*Problem to solve*.
Rewrite the rows from the line with "The width and" up to and including the line with "pyautogui.click(x=590, y=240)", substituting "screen image" for "screenshot" and keeping everything else the same. Give only those lines, and leave out the pictures.

*Material provided*.
---------------

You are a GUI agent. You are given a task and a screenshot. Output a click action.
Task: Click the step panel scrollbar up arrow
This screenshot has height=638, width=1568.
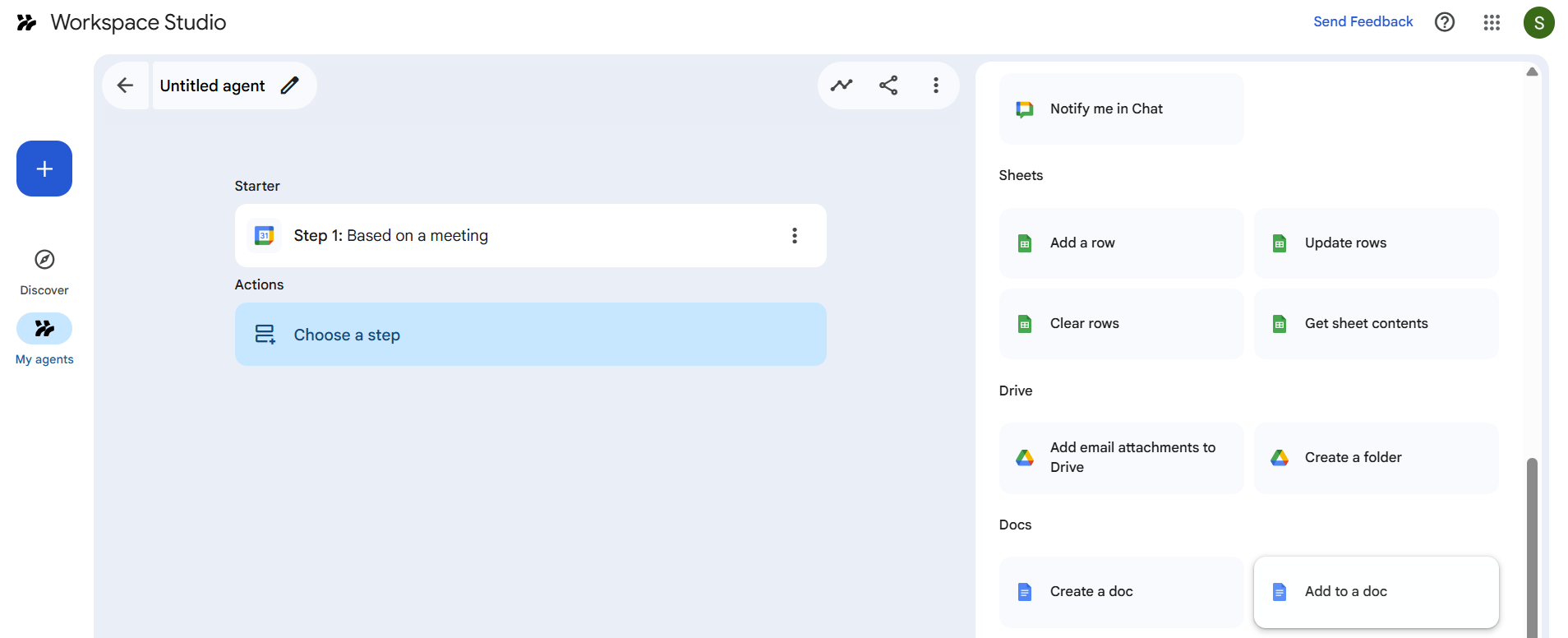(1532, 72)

---------------

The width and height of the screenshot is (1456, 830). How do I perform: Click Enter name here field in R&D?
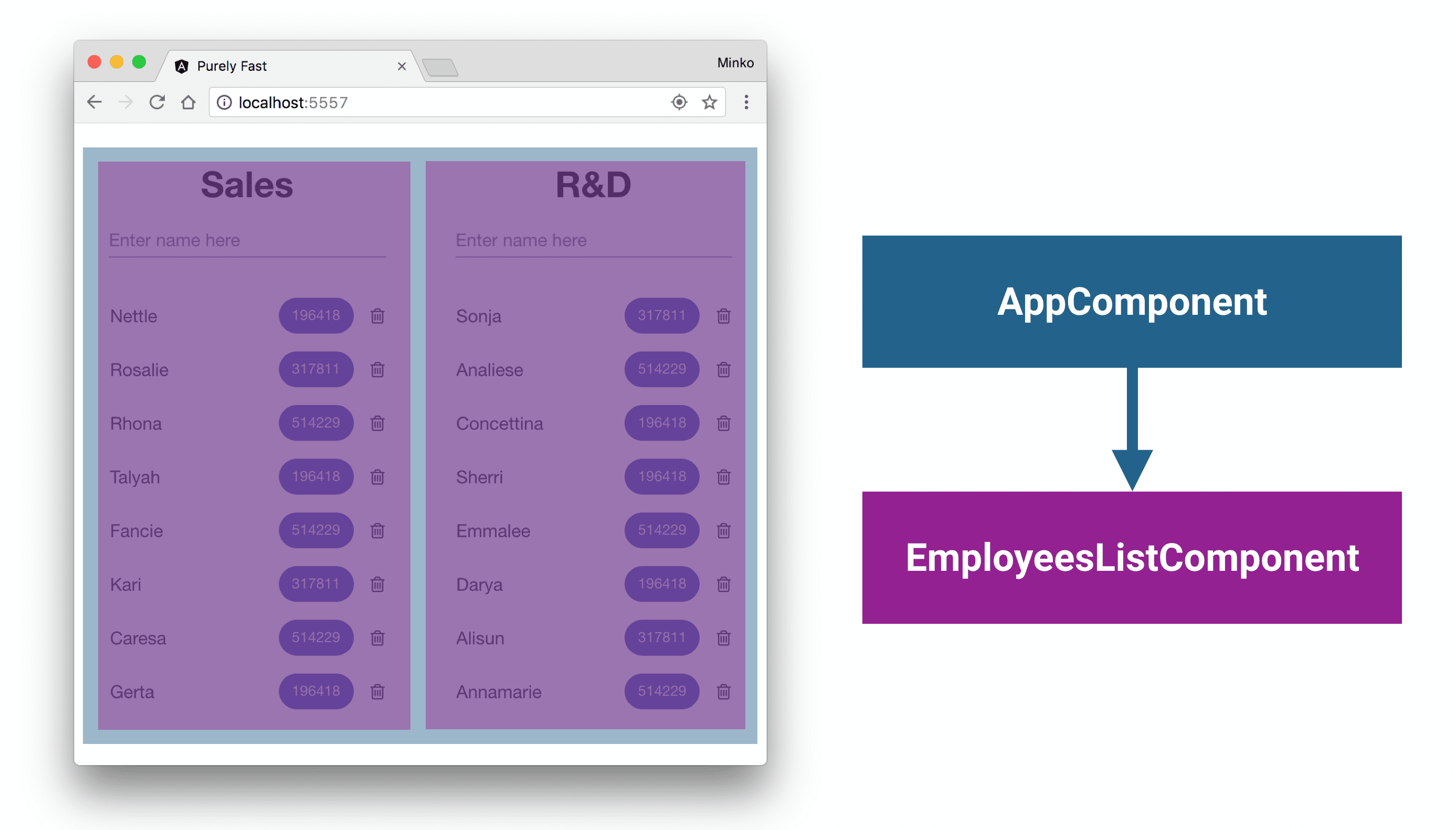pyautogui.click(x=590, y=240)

---------------

*Problem solution*.
The width and height of the screen image is (1456, 830). How do I perform: Click Enter name here field in R&D?
pyautogui.click(x=590, y=240)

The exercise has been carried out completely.